The utility model provides a with low costs, circuit reliability is higher, can realize the energy recuperation in the battery cell ization becomes, and energy-conserving effect is better to guarantee that the lithium cellization becomes equipment high-efficient and the lithium cellization that moves reliably becomes equipment. This become equipment both can make up the lithium cell singly and can carry out the batch formation to can carry out real-time recording and demonstration to the relevant parameter that becomes the in-process, satisfy the demand that big lithium cellization becomes totally, the energy recuperation system's based on direct current bus energy storage framework design simultaneously can be in big lithium cell stage of discharging, retrieves this part of energy, guarantees that the lithium cellization equipment can go on with high efficiency and reliably.

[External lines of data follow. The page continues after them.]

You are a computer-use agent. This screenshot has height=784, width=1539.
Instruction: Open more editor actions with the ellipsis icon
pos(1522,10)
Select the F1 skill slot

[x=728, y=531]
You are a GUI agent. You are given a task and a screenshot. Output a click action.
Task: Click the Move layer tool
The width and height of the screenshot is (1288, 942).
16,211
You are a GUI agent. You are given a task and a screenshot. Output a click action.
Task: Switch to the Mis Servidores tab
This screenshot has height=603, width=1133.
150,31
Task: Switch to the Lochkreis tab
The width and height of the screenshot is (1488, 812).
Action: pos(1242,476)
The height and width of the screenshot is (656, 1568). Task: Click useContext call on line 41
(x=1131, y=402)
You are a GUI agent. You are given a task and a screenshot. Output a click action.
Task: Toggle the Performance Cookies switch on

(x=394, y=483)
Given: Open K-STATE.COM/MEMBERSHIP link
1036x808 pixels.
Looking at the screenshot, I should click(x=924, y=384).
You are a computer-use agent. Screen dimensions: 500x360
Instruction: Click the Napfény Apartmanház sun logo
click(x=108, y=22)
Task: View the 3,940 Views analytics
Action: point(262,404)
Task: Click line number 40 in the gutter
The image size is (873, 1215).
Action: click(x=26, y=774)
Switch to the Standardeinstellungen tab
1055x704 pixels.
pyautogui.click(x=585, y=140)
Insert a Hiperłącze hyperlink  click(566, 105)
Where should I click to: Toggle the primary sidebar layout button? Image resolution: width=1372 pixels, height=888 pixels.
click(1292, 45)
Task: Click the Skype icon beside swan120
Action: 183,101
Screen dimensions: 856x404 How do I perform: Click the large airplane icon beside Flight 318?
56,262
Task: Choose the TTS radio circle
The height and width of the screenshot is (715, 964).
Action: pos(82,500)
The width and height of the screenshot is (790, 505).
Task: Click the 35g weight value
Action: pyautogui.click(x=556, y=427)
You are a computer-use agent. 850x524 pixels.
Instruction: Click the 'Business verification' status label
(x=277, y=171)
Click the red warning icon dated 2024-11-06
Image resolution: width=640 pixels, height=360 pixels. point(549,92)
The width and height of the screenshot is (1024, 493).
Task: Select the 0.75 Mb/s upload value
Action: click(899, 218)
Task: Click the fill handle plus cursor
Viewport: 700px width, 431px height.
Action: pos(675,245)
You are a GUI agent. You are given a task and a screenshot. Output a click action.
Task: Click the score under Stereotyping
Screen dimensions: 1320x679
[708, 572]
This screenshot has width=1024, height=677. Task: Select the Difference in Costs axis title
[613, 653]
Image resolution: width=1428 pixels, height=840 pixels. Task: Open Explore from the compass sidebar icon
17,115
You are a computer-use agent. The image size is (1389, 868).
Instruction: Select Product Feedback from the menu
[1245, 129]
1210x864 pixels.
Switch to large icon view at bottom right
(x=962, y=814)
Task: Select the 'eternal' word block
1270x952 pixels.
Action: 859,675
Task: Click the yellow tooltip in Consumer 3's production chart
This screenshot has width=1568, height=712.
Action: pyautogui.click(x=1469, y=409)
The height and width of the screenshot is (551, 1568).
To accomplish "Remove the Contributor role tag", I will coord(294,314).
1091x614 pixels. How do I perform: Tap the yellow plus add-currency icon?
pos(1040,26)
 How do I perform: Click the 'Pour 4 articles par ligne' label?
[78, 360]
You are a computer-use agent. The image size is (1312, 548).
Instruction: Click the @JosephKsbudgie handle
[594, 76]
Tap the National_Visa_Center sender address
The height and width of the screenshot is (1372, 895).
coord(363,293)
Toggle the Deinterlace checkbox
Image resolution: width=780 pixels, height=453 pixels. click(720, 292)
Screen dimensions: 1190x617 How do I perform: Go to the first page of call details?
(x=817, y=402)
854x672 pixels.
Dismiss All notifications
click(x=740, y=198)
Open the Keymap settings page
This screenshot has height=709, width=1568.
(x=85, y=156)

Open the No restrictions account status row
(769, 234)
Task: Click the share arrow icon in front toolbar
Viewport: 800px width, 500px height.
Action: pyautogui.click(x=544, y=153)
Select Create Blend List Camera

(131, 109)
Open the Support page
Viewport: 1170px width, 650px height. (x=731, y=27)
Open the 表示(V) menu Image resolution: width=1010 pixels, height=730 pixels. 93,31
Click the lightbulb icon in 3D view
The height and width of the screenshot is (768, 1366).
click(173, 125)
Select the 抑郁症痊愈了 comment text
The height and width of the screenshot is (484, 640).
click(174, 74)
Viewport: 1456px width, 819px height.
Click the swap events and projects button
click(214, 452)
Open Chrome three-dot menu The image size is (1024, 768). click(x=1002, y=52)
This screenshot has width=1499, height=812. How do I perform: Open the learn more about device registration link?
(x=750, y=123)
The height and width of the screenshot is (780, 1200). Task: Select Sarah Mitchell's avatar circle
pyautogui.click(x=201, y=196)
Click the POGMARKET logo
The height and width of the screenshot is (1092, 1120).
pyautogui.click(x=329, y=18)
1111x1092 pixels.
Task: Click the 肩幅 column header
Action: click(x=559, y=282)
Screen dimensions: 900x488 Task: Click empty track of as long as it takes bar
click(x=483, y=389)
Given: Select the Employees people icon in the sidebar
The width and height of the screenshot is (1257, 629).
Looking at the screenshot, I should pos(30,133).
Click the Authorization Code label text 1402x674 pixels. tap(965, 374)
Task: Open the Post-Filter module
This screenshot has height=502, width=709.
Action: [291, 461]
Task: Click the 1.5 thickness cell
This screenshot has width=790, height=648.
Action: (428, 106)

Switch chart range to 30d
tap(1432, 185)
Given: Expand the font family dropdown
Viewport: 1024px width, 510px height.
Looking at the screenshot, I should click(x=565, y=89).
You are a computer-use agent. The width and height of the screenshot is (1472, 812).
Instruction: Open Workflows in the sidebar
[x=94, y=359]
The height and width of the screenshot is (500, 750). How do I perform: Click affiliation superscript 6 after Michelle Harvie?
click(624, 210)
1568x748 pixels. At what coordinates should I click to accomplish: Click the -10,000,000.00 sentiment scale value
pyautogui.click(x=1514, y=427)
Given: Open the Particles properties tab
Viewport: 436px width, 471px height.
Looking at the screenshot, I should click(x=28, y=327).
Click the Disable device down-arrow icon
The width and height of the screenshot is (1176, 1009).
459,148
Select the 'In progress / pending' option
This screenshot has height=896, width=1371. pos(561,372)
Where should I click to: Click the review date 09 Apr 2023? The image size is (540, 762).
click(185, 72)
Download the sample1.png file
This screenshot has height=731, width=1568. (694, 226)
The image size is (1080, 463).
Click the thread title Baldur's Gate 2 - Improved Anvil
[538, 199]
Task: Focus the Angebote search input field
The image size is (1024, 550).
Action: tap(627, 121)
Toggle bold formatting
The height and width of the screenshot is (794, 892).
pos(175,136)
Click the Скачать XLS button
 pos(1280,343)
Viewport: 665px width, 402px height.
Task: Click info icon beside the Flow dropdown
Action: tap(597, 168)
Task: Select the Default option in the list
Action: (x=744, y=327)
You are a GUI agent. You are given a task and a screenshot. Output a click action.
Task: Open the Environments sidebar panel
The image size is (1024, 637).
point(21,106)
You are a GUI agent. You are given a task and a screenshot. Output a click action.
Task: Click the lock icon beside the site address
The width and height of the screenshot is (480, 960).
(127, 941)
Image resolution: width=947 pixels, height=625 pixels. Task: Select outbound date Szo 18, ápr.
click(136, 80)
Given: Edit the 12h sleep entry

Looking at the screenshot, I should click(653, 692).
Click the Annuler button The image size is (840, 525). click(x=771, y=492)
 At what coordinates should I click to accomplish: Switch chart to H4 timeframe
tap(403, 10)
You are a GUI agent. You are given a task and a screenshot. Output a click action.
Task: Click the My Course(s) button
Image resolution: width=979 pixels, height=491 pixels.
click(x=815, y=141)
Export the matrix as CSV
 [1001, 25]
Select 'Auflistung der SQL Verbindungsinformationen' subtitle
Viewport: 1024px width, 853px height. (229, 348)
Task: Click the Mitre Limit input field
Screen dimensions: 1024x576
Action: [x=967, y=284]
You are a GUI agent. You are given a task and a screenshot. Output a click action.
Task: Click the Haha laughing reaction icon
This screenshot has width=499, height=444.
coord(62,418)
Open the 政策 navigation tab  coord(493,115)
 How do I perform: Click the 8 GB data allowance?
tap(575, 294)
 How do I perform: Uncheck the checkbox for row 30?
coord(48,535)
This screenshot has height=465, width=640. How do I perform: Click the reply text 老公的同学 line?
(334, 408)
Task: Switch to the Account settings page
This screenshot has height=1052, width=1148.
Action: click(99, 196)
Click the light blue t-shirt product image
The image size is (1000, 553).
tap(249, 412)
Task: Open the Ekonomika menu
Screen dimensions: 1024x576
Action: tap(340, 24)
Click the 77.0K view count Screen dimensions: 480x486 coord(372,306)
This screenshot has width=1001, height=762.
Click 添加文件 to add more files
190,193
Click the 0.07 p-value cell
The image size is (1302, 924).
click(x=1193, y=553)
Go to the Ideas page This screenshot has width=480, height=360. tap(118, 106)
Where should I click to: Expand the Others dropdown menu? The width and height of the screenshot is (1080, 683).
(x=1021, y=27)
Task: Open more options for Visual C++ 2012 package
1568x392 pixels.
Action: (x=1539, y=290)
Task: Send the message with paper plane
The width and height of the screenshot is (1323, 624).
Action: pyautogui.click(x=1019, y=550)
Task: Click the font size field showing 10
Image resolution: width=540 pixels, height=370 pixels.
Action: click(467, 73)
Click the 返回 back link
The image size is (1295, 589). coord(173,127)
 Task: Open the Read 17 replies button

The above description is only exemplary of the present invention and should not be construed as limiting the scope of the invention, and any modifications, equivalent replacements, and improvements made within the spirit and principle of the present invention should be included within the protection scope of the present invention.

Claims (2)

1. A lithium battery formation device comprises an upper computer, a middle computer and a control panel; wherein,

the upper computer is in communication connection with the middle computer and the control panel, and is used for completing the compiling and issuing of lithium battery formation instructions, observing and recording data of the whole formation process through a display page;

the middle computer receives a formation instruction sent by the upper computer, sends the formation instruction to the control panel through the CAN bus, and simultaneously receives detection data uploaded by the control panel in the formation process, packs the detection data and sends the detection data to the upper computer;

the control panel controls each DC/DC module to complete charging and discharging of the lithium battery, controls the energy recovery system to complete energy supply and recovery in the formation process, and simultaneously completes formation data detection and uploading;

the method is characterized in that: the system also comprises a plurality of bidirectional DC/DC circuits and an energy recovery system; the energy recovery system comprises a high-power AC/DC converter, an energy storage battery, an energy consumption circuit, a microcontroller and peripheral circuits thereof; the energy storage battery is bridged on a 12V direct current bus; the microcontroller is in communication connection with the energy consumption circuit and the plurality of bidirectional DC/DC circuits;

the high-power AC/DC converter is an isolated voltage reduction structure, 220V alternating current of a power grid is input, stable 12V direct current is output, and the alternating current and the stable 12V direct current are output to the bidirectional DC/DC circuits.

2. The lithium battery formation apparatus of claim 1, wherein: the energy consumption circuit is realized by adopting a controllable energy consumption circuit, is controllable externally and is used for releasing redundant electric quantity which cannot be stored on the direct current bus.